What you have to do >> What does the data read, word for word, from the line containing "Catalano (690, 1147)" through its final line? Give those lines only.

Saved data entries
↓↓↓

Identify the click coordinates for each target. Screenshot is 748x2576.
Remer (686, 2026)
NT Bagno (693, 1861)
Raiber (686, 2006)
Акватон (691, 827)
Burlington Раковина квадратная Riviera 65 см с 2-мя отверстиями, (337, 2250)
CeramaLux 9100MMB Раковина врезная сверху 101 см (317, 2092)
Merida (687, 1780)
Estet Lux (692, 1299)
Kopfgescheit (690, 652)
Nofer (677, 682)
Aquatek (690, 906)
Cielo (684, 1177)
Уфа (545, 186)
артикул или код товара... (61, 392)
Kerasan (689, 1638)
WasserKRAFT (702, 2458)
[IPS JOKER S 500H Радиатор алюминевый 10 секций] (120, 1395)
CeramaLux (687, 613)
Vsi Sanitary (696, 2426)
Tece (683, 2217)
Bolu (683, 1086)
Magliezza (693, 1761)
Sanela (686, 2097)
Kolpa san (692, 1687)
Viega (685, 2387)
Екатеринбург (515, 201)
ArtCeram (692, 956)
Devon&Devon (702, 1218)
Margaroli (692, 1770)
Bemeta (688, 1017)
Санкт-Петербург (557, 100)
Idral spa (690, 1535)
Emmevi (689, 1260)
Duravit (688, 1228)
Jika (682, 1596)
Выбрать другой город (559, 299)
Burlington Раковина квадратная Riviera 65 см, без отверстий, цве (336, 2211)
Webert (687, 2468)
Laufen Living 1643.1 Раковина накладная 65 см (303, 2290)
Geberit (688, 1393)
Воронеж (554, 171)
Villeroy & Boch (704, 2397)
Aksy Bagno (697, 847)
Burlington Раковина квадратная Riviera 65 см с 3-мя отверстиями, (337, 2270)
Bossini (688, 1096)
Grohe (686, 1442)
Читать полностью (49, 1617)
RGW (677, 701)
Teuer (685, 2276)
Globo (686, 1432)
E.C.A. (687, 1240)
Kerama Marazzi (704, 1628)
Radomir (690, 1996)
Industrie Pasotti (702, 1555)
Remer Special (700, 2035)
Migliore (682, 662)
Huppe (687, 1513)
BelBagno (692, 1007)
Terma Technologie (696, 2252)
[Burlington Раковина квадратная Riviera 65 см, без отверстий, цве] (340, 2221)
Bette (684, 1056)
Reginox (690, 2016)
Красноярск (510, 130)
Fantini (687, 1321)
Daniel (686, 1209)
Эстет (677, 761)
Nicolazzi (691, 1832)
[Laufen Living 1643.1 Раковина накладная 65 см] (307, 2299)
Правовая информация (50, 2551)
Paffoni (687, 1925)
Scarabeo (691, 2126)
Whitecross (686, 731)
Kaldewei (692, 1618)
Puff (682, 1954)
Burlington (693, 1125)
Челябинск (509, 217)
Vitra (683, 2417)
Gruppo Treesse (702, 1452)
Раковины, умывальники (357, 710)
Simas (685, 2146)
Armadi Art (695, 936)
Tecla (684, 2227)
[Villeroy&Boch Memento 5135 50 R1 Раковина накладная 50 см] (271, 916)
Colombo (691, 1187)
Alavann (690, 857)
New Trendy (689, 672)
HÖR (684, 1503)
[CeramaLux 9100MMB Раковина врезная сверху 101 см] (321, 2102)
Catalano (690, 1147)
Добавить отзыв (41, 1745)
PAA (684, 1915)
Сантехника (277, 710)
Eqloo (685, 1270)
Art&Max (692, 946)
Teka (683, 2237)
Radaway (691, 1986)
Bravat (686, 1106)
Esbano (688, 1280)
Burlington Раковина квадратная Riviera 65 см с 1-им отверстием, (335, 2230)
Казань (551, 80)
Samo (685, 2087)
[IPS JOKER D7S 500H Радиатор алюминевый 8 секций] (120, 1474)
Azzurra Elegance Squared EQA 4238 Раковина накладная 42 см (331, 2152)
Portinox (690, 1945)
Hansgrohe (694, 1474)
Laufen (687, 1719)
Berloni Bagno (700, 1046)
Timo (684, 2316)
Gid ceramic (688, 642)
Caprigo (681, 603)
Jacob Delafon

↑↑↑

Response for this exercise >>
Catalano (690, 1147)
Добавить отзыв (41, 1745)
PAA (684, 1915)
Сантехника (277, 710)
Eqloo (685, 1270)
Art&Max (692, 946)
Teka (683, 2237)
Radaway (691, 1986)
Bravat (686, 1106)
Esbano (688, 1280)
Burlington Раковина квадратная Riviera 65 см с 1-им отверстием, (335, 2230)
Казань (551, 80)
Samo (685, 2087)
[IPS JOKER D7S 500H Радиатор алюминевый 8 секций] (120, 1474)
Azzurra Elegance Squared EQA 4238 Раковина накладная 42 см (331, 2152)
Portinox (690, 1945)
Hansgrohe (694, 1474)
Laufen (687, 1719)
Berloni Bagno (700, 1046)
Timo (684, 2316)
Gid ceramic (688, 642)
Caprigo (681, 603)
Jacob Delafon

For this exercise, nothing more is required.